Pressure, Winds, Storms and Cyclones | Class 8 Science Chapter 6 | Jnaanangkur

Class 8 · Science · Chapter 6 — NCERT Curiosity

Pressure, Winds, Storms and Cyclones

A gentle evening breeze and a roof-tearing cyclone are caused by exactly the same thing: air rushing from high pressure to low pressure. The only difference is how big that pressure gap gets — and how Earth's own spin gets involved.

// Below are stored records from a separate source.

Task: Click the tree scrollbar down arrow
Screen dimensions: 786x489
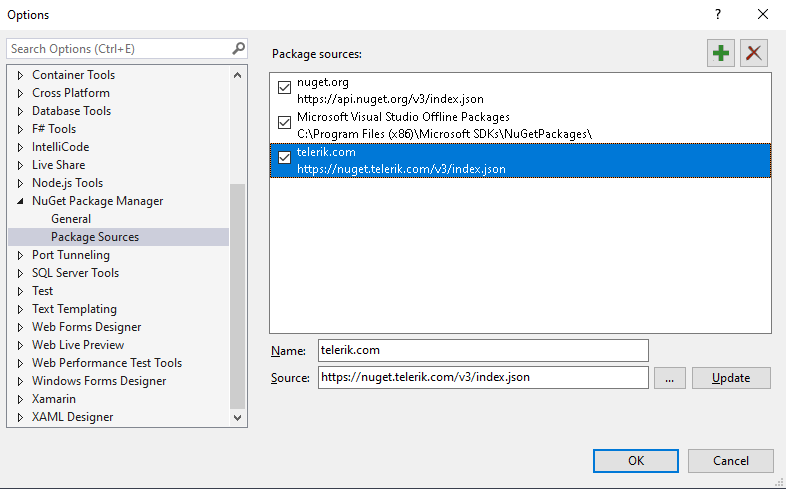Action: [238, 418]
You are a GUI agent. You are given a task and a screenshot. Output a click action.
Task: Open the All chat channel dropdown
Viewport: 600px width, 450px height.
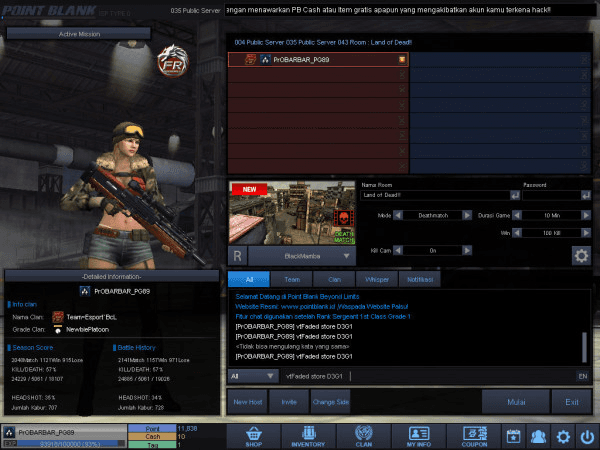tap(272, 376)
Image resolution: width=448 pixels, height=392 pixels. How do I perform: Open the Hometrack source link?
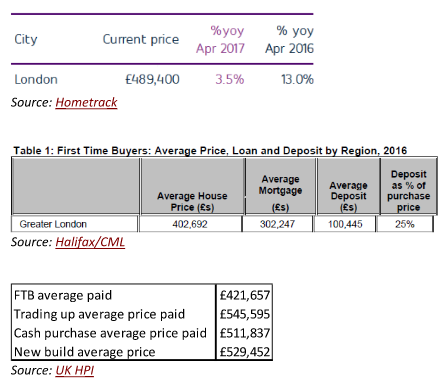86,102
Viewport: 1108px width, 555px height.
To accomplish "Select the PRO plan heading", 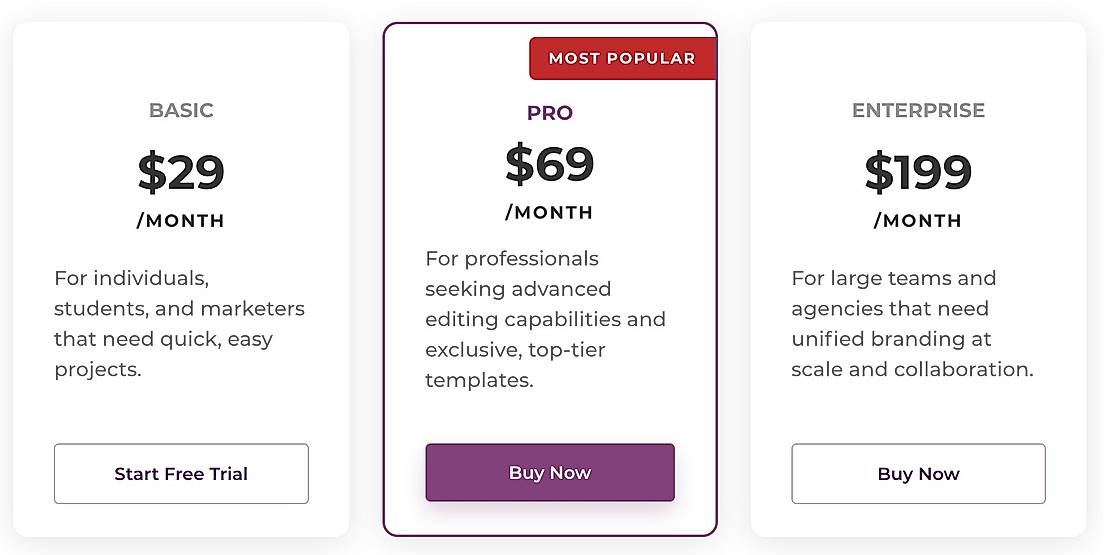I will pyautogui.click(x=550, y=113).
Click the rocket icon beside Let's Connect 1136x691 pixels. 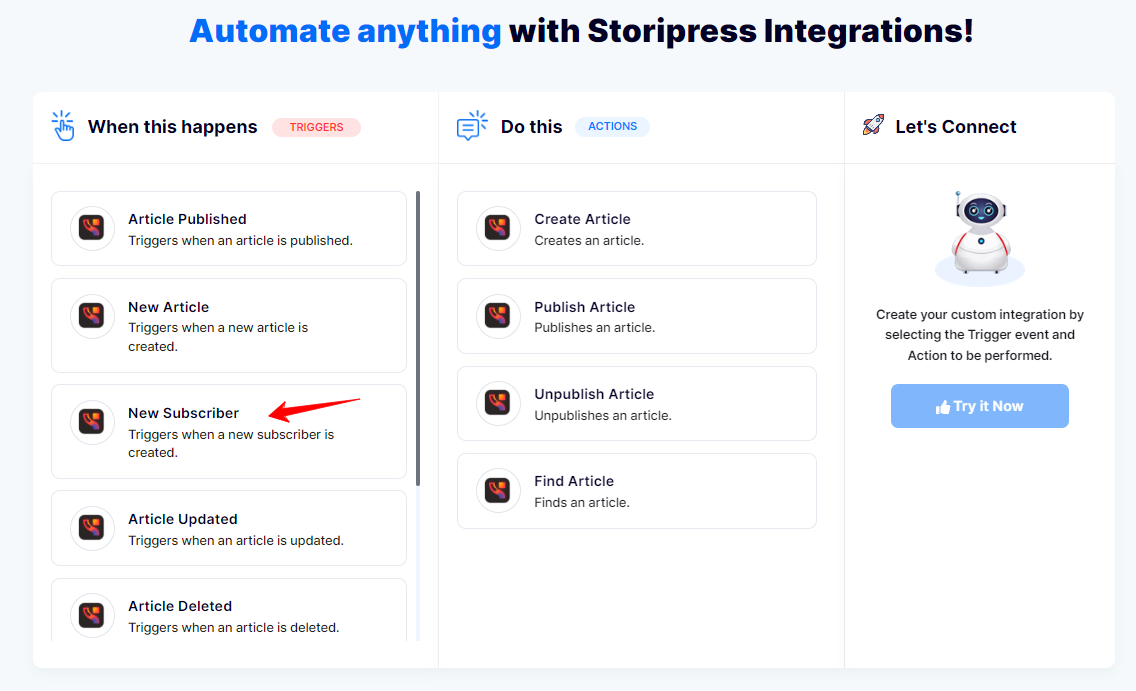(x=872, y=126)
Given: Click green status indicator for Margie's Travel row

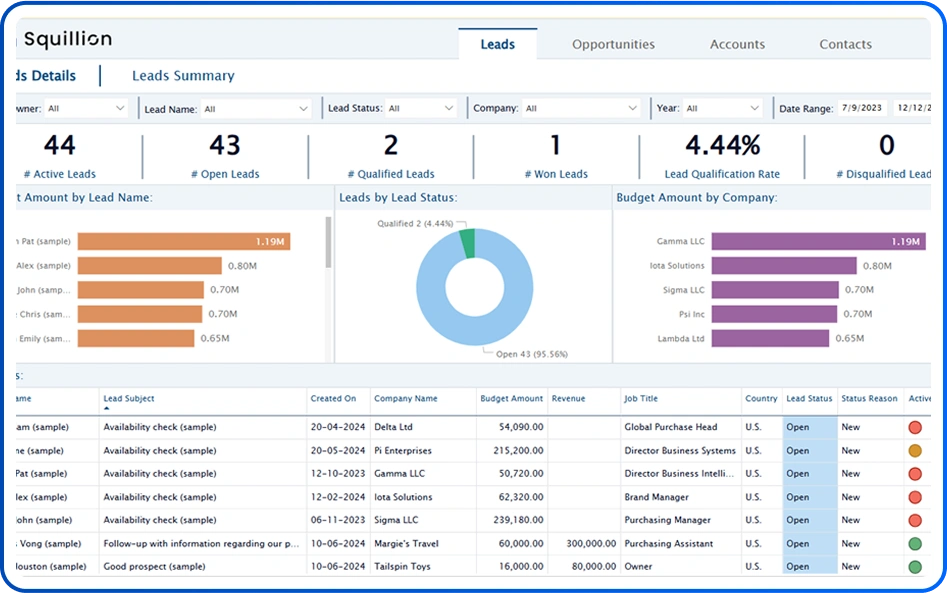Looking at the screenshot, I should click(x=914, y=544).
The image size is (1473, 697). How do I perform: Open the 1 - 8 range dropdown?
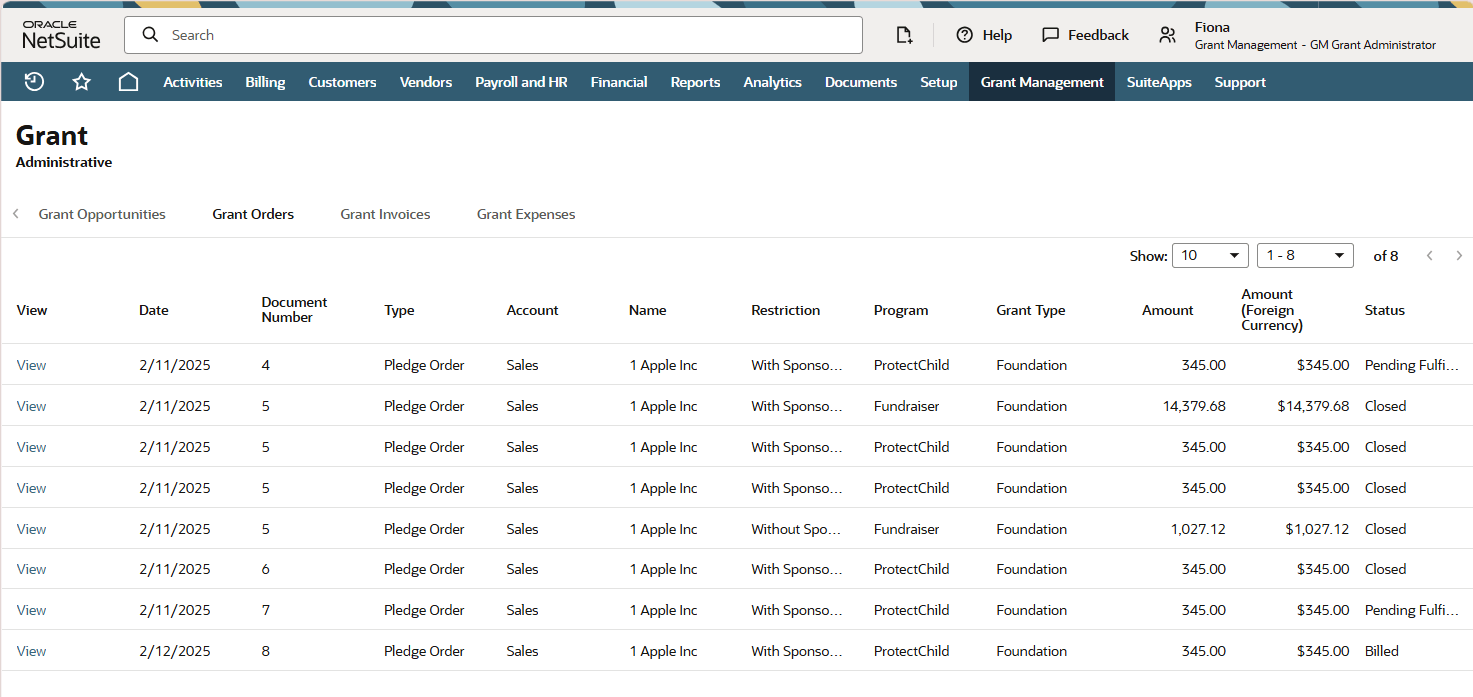(x=1304, y=255)
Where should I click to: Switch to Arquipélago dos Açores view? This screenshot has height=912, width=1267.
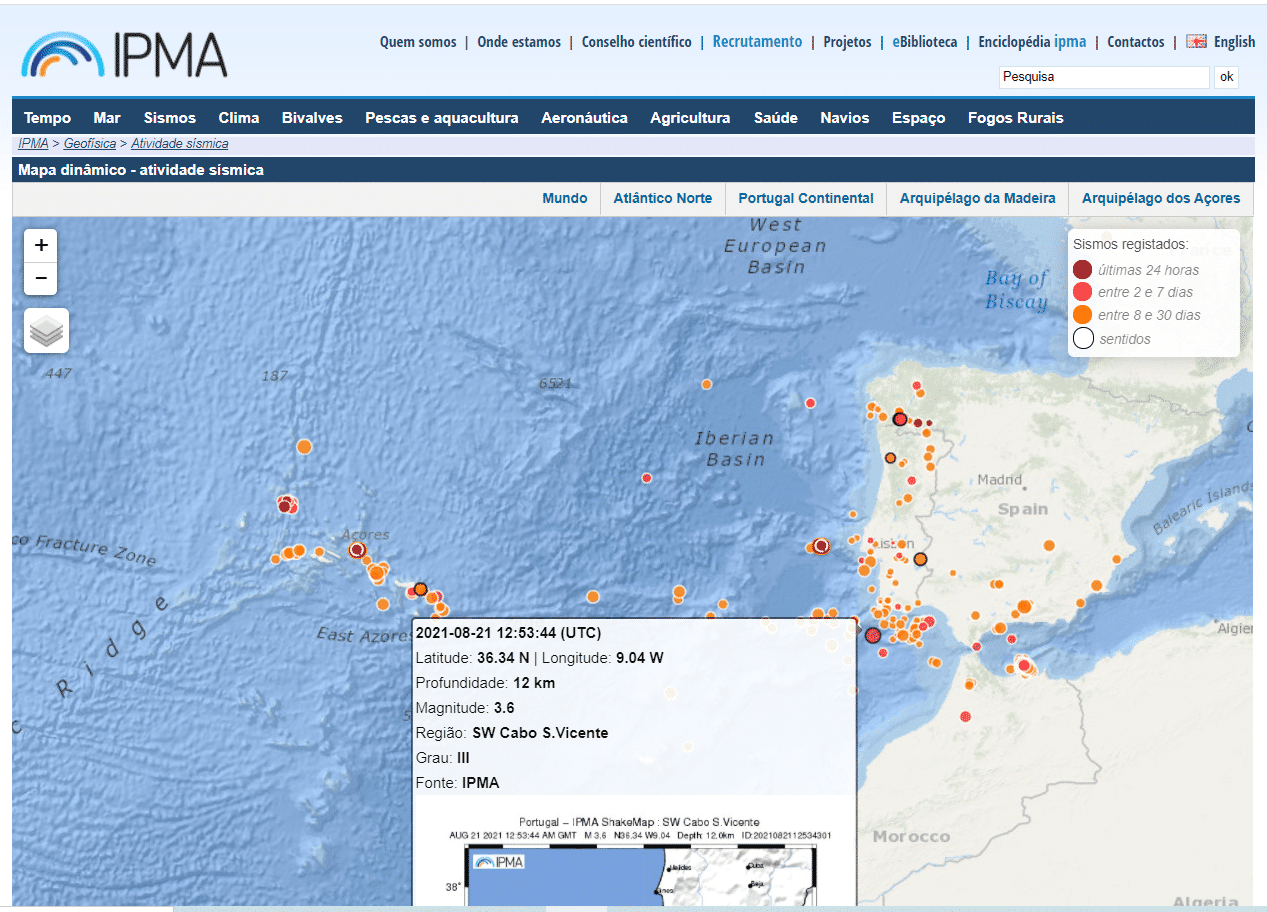1160,198
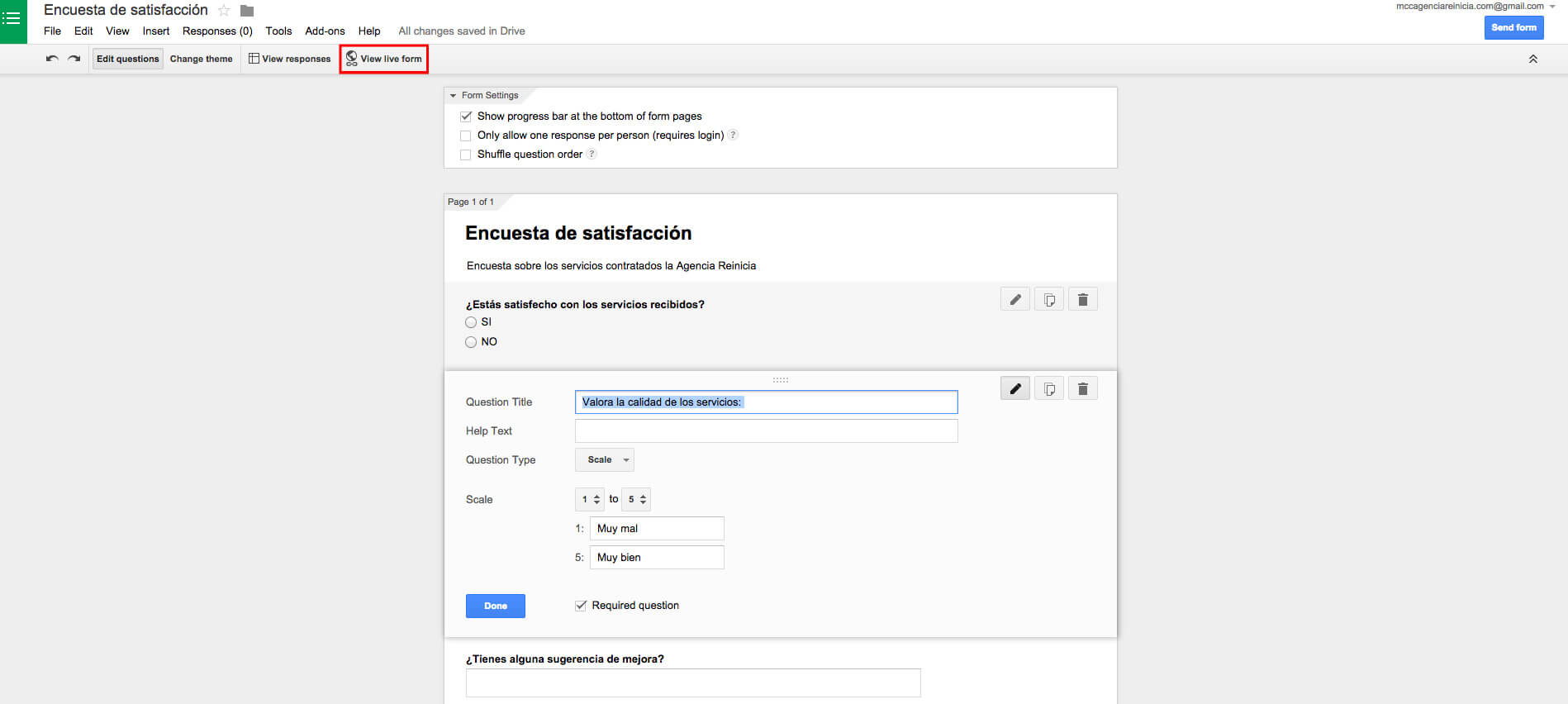The height and width of the screenshot is (704, 1568).
Task: Uncheck Show progress bar option
Action: click(466, 117)
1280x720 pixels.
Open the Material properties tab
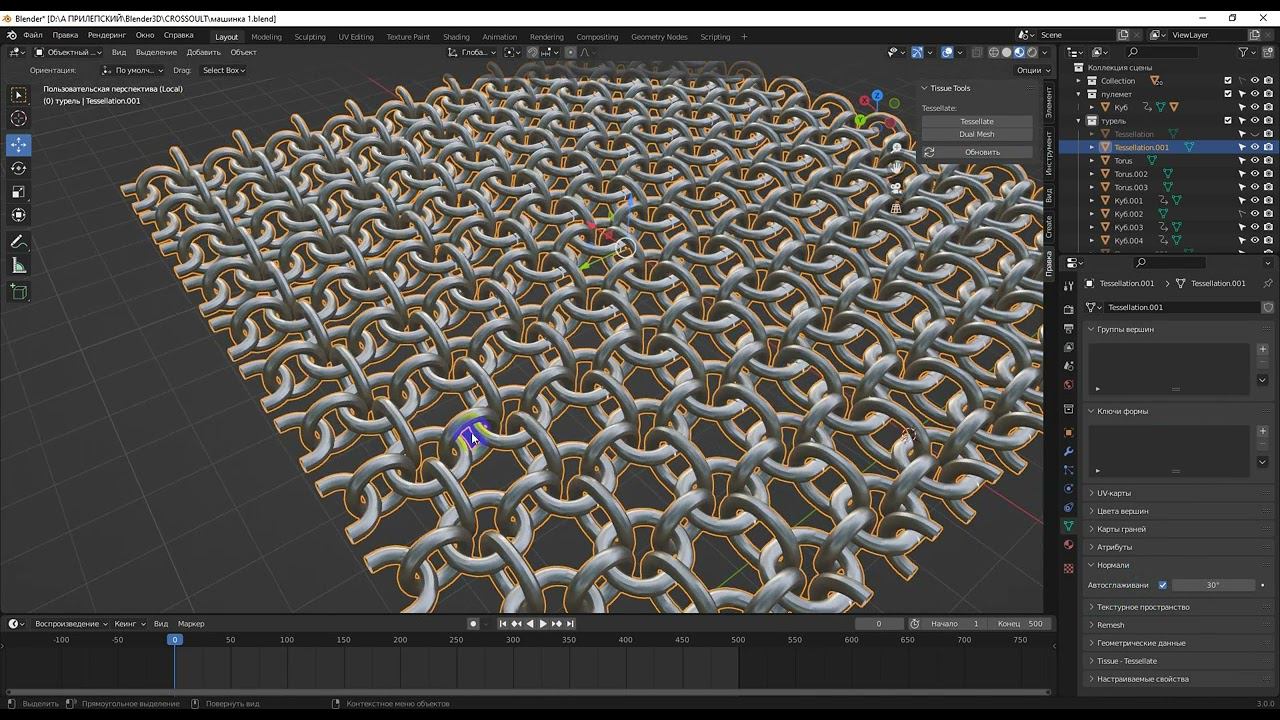tap(1068, 545)
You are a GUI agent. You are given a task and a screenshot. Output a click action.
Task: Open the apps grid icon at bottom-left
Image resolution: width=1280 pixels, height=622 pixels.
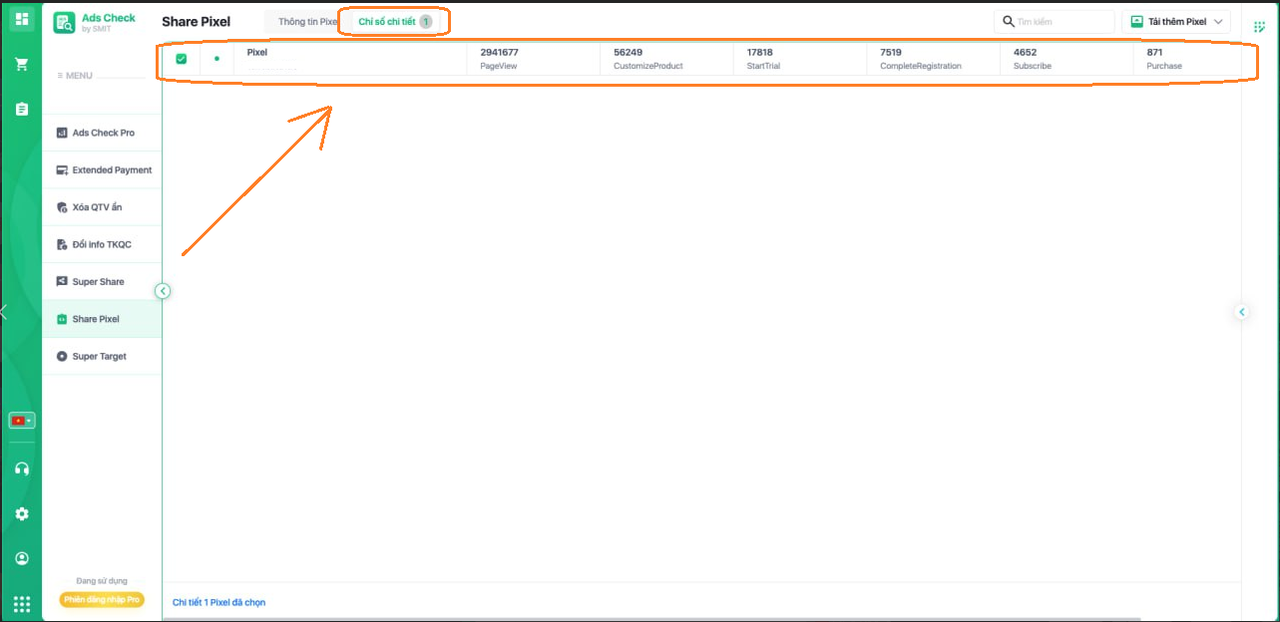tap(22, 603)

NCERT Curiosity Textbook CBSE 2026–27 SEBA / Assam & other State Boards Study time: ~55 min
Live model — watch air move from high to low pressure

06.01

What you'll be able to do after this chapter

  • Define pressure, write its formula and SI unit, and explain pressure in solids, liquids and gases.
  • Explain atmospheric pressure and why it doesn't crush us.
  • Connect wind speed to pressure, and explain everyday demonstrations of that link.
  • Explain how wind forms, and describe the daily land-and-sea breeze cycle.
  • Describe how thunderstorms and lightning form, with the right safety precautions.
  • Explain, step by step, how an ordinary storm over the ocean can organise into a cyclone — and why the "eye" is calm.
  • List sensible safety measures for a cyclone warning, and name the agency that tracks them in India.
06.02

Pressure — force, but spread thin or thick

Push a drawing pin into a board with your thumb, and it slides in easily. Push just as hard with your bare thumb directly on the board, and nothing happens. The force you applied was identical both times — what changed was the area it acted over.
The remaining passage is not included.